Banana is one of the fruits available every season and widely consumed in many homes in Europe, the United States and Asia. How I wish these bananas could tell the consumers the story of where they come from? A young Cameroonian named Franck Bieleu made a documentary called “The Big Banana” that profiles the numerous problems and horrendous challenges the Haut Penja Plantation’s (HPP) workers and those who live near it face.  The next time you buy or see bananas do not rule out the fact they might have come Africa and most likely from Cameroon and possibly from Haut Penja Plantation.  In 2018 by the United Nations Food and Agriculture Organization (AFO) ranked Cameroon first producer and exporter of Bananas in Africa.  

Horrible Labor Conditions

Employees work long hours and there is no overtime pay. Their salary of $52 is lower than the minimum wage ($65) required by the State of Cameroon. Obviously, this salary is not a living wage and cannot help send their children to school.

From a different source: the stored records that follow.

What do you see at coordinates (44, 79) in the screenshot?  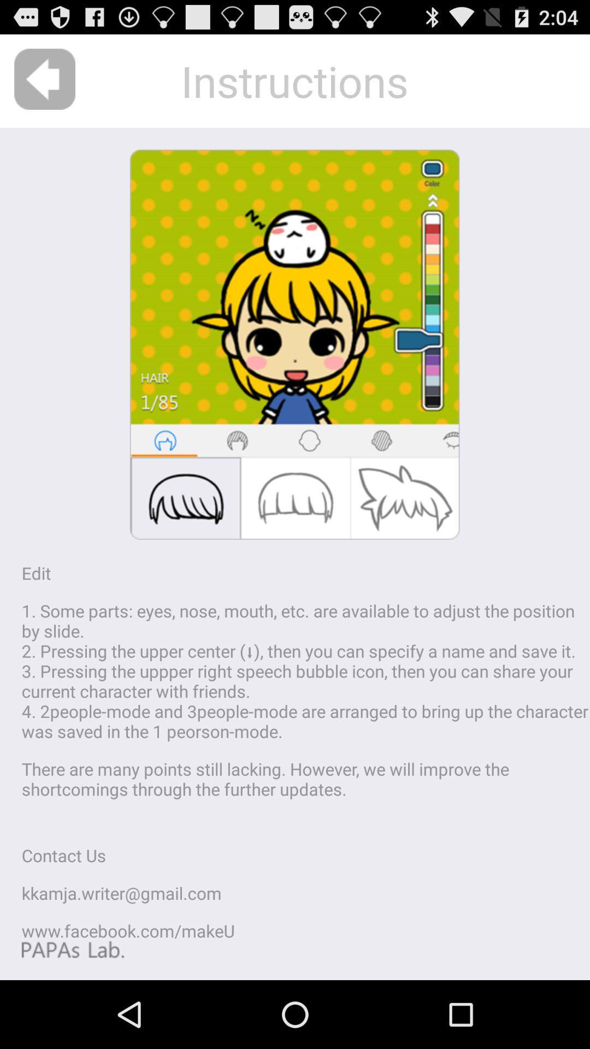 I see `go back` at bounding box center [44, 79].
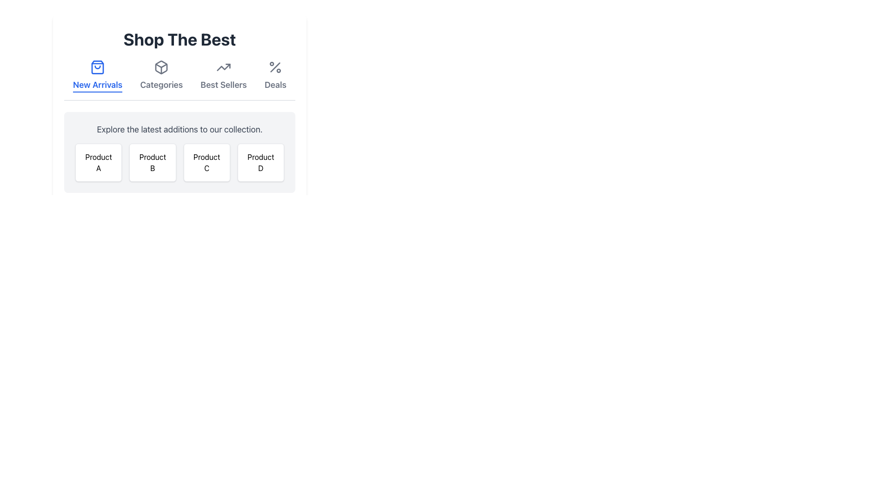  I want to click on the navigation bar located centrally within the 'Shop The Best' panel, so click(179, 80).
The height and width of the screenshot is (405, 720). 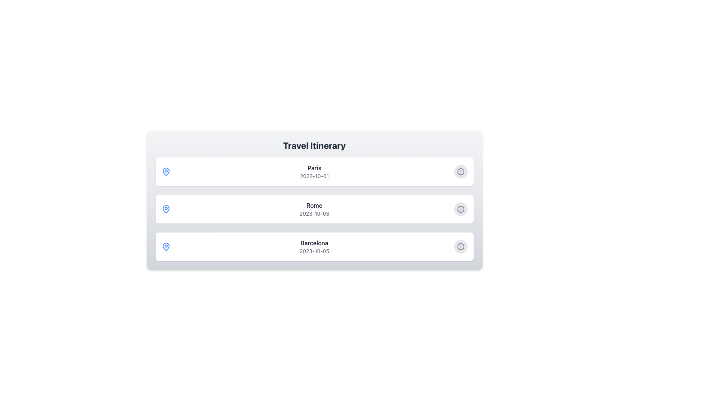 I want to click on the 'Paris' text in the travel destinations list item, so click(x=314, y=172).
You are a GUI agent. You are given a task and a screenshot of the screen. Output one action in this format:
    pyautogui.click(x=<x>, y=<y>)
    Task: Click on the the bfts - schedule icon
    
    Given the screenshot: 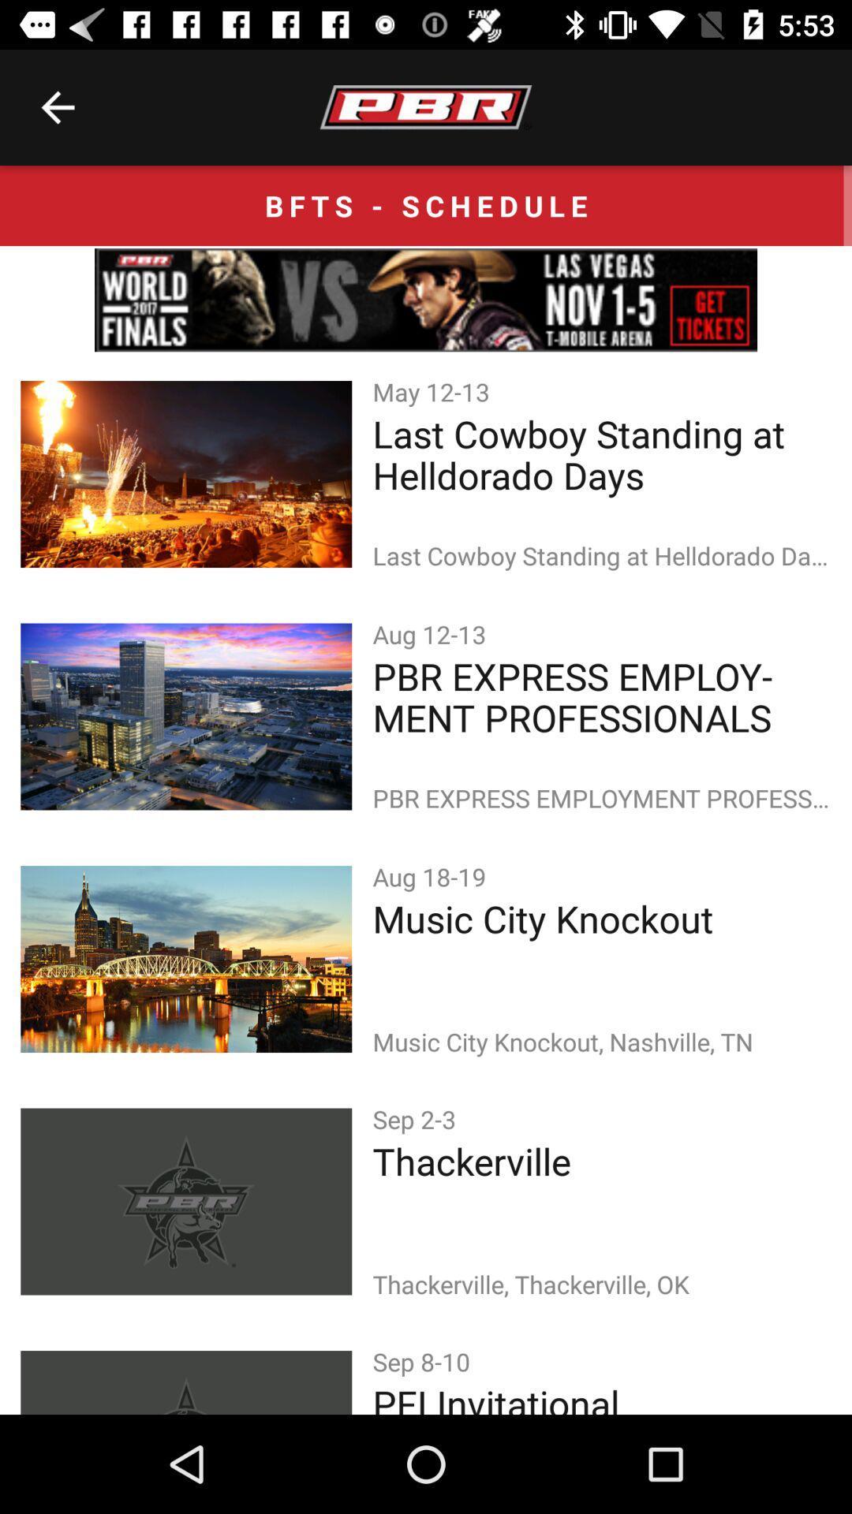 What is the action you would take?
    pyautogui.click(x=426, y=204)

Those employed are reluctant to fight for better conditions because they are afraid of losing their jobs.

Land Grabbing

After their land was confiscated and given to the company, these family have no choice but to work in this plantation to survive. Loum-Penja is the most fertile region of Cameroon and was one of the bread baskets of the country. The Haut  Penja plantation (PHP), formerly owned by local farmers, was bought by the French company La Fruitière in 1983. In 2004, Dole, an American company, bought 40% of the shares of La Fruitière.

Use of chemical products

It is possible that la Fruitière uses prohibited herbicides, pesticides, nematicides, fungicides. Chemicals are applied aerially forty times a month. Employees are rarely warned about the aerial crop-dusting. The chemicals are sprayed on employees and inhabitants surrounding this plantation. It has been reported that due to these chemicals, many employees have lost their sight.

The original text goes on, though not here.